Adeck Mba

Personal information
- Full name: Adeck Akah Mba
- Date of birth: March 4, 1979 (age 46)
- Place of birth: Batibo, Cameroon
- Height: 1.80 m (5 ft 11 in)
- Position: Attacking Midfielder or Forward

Senior career*
- Years: Team / Apps / (Gls)
- 1994–1995: Moghamo United Batibo / 28 / (26)
- 1996–1998: PWD Bamenda / 67 / (18)
- 1998–1999: Cotonsport Garoua / 32 / (5)
- 1999–2000: Odra Opole / 3 / (0)
- 2000: MKS Mława / 10 / (1)
- 2000–2001: BFC Dynamo / 16 / (0)
- 2001–2002: 1. FC Magdeburg / 30 / (14)
- 2002–2003: BFC Dynamo / 20 / (7)
- 2003–2004: BFC Türkiyemspor 1978
- 2004–2005: Odra Opole
- 2005-2007: Canon Yaoundé
- 2007–2010: Hapoel Acre
- 2011: AC Kajaani

International career
- 2000–2003: Cameroon / 2 / (0)

= Aka Adek Mba =

Cameroonian footballer (born 1979)

Adeck Akah Mba (born March 4, 1979) is a Cameroonian former professional footballer.

==Biography==
Adeck was born and raised in Batibo.

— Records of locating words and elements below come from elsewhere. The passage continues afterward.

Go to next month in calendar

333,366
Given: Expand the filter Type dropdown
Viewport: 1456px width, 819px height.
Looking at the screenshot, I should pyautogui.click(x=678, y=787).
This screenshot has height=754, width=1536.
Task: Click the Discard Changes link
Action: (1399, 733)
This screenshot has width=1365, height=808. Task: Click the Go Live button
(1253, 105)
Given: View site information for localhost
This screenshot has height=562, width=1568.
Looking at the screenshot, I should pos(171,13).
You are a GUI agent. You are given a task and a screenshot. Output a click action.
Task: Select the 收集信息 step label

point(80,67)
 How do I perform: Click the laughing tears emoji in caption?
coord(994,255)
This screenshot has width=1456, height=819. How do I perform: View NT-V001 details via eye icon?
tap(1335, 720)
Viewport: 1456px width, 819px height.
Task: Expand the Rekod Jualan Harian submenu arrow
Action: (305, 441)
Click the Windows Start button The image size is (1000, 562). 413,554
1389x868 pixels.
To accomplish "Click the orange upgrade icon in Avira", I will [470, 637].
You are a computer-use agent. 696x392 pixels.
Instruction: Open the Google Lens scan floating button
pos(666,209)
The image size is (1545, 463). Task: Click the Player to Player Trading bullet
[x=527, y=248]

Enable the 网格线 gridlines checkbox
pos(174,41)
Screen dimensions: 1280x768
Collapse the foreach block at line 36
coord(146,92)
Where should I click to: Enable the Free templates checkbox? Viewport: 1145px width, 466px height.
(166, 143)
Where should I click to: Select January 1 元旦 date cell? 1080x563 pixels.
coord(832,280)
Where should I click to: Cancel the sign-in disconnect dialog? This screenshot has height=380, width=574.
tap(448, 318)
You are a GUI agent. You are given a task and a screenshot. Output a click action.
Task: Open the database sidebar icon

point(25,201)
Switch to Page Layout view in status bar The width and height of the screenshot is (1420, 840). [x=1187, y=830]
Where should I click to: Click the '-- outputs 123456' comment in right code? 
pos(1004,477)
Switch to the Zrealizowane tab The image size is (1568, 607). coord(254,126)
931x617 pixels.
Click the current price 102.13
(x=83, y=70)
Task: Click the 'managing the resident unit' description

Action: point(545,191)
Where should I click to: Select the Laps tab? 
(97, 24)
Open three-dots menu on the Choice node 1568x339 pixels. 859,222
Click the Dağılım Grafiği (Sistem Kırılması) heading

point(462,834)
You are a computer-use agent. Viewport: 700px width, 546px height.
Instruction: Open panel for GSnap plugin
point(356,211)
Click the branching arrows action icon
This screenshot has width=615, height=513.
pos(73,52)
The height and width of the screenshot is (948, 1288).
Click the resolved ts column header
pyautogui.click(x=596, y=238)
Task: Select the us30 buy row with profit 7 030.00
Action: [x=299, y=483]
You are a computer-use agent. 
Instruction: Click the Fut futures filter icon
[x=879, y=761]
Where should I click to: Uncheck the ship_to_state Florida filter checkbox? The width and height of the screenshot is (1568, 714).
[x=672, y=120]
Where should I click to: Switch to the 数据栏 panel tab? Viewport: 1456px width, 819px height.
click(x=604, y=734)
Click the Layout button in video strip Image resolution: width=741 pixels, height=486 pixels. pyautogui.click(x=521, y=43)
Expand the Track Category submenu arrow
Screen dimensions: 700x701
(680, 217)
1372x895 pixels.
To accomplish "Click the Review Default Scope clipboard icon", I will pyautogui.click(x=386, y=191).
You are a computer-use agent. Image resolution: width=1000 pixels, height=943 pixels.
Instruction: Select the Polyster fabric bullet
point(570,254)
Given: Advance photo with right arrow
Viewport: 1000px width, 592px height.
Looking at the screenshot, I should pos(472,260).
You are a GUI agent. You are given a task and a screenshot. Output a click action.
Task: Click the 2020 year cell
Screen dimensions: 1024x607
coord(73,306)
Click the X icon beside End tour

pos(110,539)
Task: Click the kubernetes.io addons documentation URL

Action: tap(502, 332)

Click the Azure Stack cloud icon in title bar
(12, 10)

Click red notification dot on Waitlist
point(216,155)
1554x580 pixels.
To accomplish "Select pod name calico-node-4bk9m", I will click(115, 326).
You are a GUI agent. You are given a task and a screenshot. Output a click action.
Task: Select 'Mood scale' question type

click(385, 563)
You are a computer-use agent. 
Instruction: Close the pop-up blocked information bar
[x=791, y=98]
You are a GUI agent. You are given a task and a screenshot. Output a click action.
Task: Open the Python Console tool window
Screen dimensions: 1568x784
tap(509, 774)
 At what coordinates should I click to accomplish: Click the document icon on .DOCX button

Despite local stigma against football, Adeck's parents allowed him to pursue his career in the sport. As a child, he played for youth clubs such as Plaid Bamenda and Moghanio United.

===Career===
In the 1998/1999 season with Coton Sport FC de Garoua, he played in 32 matches, with 5 goals and 10 assists. Adeck joined BFC Dynamo at the end of 2000. Adeck made his first appearance and also scored his first goal for BFC Dynamo in a match against SD Croatia Berlin on the 14th day of the 2000–01 NOFV-Oberliga Nord on 19 November 2000. From 2000 to 2004, he played 89 matches and scored 27 goals in Germany. In 2005, he played for and was the captain of Canon Yaoundé. In July 2007, Adeck left Canon Yaoundé and moved to the Israeli club Hapoel Acre. He played for Hapoel Acre for four years, scoring 22 goals in 107 matches. In August 2011, he signed a four-month contract with AC Kajaani, where he helped the club get promoted to the Kakkonen.

====Achievements====

Adeck's achievements include Top Scorer of the Second Division Championship North West Region (1995), Oberliga Meister in (2000/01) (Germany), Wertvollster Spieler (Most Valuable Player), Mitte Cup in Berlin (2003) (Germany), Liga Leumi (Second division) runners up (2008/09) (Israel), Kolmonen champions and promotion to Kakkonen (2011) (Finland).